Il sito

Il sito comprende quattro appezzamenti forestali distinti situati sopra il Forte Marie-Thérèse ad Avrieux. La sua superficie totale è di 8,51 ettari. Si trova all’interno di una vasta area forestale, la cui vegetazione varia a seconda dei settori: pini, abeti, con la presenza anche di abete rosso e faggio. Ognuno di questi quattro appezzamenti presenta piccole radure o spazi aperti.

Questioni principali

Il perimetro di questo sito di compensazione è stato definito in base alla presenza del Sabot de Vénus (scarpetta di Venere), la cui conservazione rappresenta il principale obiettivo della misura compensativa. Questo fiore emblematico è stato individuato in diversi punti in cui la dinamica della vegetazione è variabile: piccole radure permanenti, aperture forestali, ma anche boschi aperti o più densi, talvolta composti da più strati, che possono ridurre la luminosità al suolo. La chiusura di tali ambienti sarebbe dannosa per lo Sabot de Vénus.
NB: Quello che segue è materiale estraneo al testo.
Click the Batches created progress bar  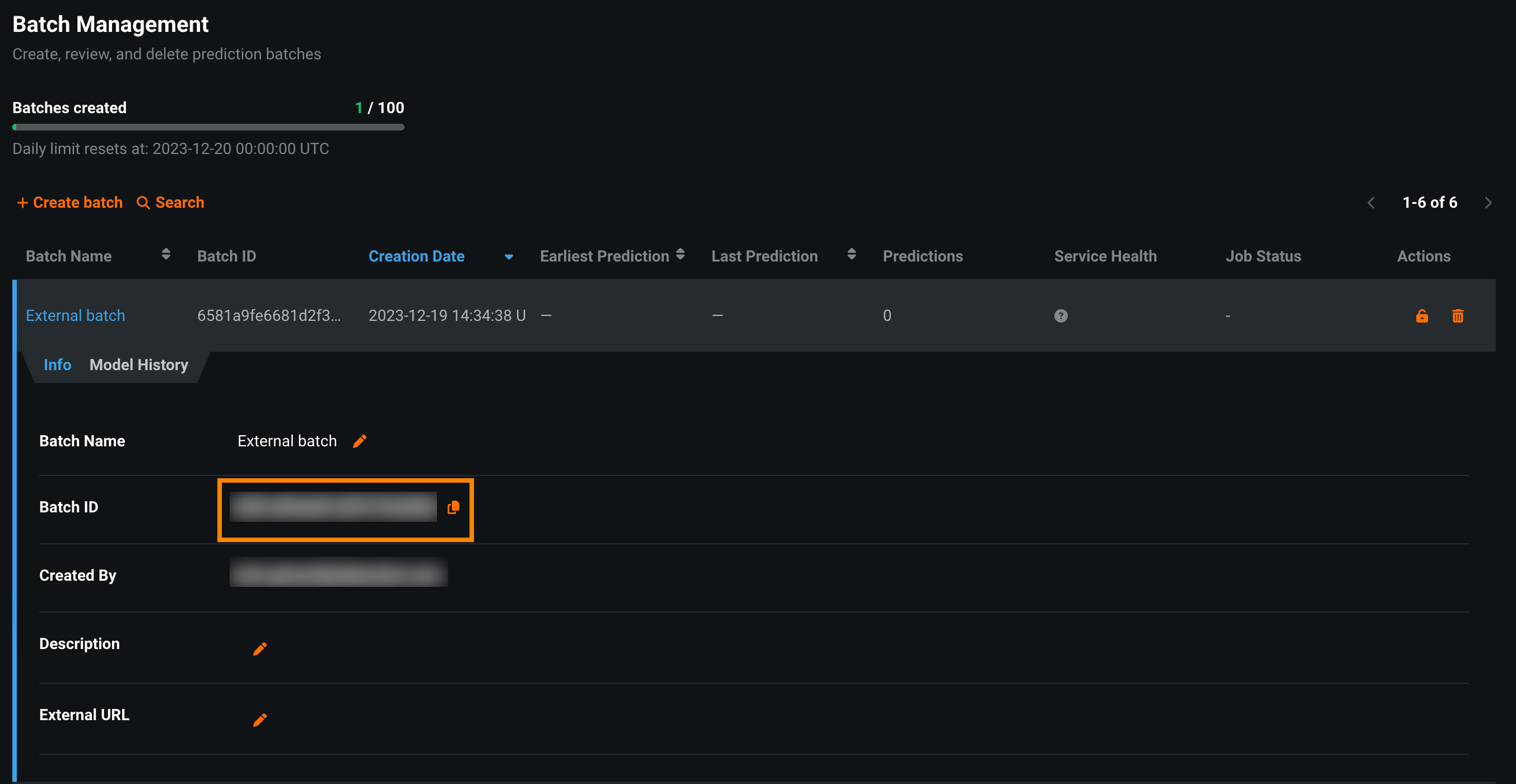pyautogui.click(x=208, y=127)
Al contrario, un’apertura improvvisa del soprassuolo all’interno o attorno alle stazioni della specie potrebbe anch’essa avere effetti negativi nel medio termine. L’eventualità di tagli boschivi con teleferica, se non adeguatamente regolamentata e consapevole della presenza della specie, potrebbe generare impatti al suolo sullo Sabot de Vénus durante l’esbosco del legname abbattuto. Infine, la vicinanza di sentieri presso alcune stazioni comporta localmente un rischio di raccolta. Alcune di queste minacce riguardano anche altre specie presenti nel sito, in particolare l’erica delle nevi e la pirola verdastra (flora), ma anche il Murin di Brandt, una specie di pipistrello di rilievo.

Partner

Il comune di Avrieux

Obiettivi

Raggiungere o mantenere un buono stato di conservazione degli habitat di specie e delle popolazioni esistenti di specie vegetali protette.

Sensibilizzare il pubblico alla tutela delle specie vegetali target.

Monitorare l’evoluzione delle popolazioni di specie faunistiche e floristiche presenti nel sito.

Alla scoperta di…

La scarpetta di Venere Vera protagonista e molto fotogenica, è senza dubbio uno dei fiori più conosciuti delle Alpi. È immediatamente riconoscibile grazie al grande labello giallo e rigonfio del fiore, che ricorda la forma di una scarpa e da cui deriva il suo nome. Molto rara e protetta sia a livello nazionale che europeo, cresce in ambienti di mezz’ombra all’interno di faggete, faggete-abieteti e pinete di pino silvestre, principalmente su suoli calcarei.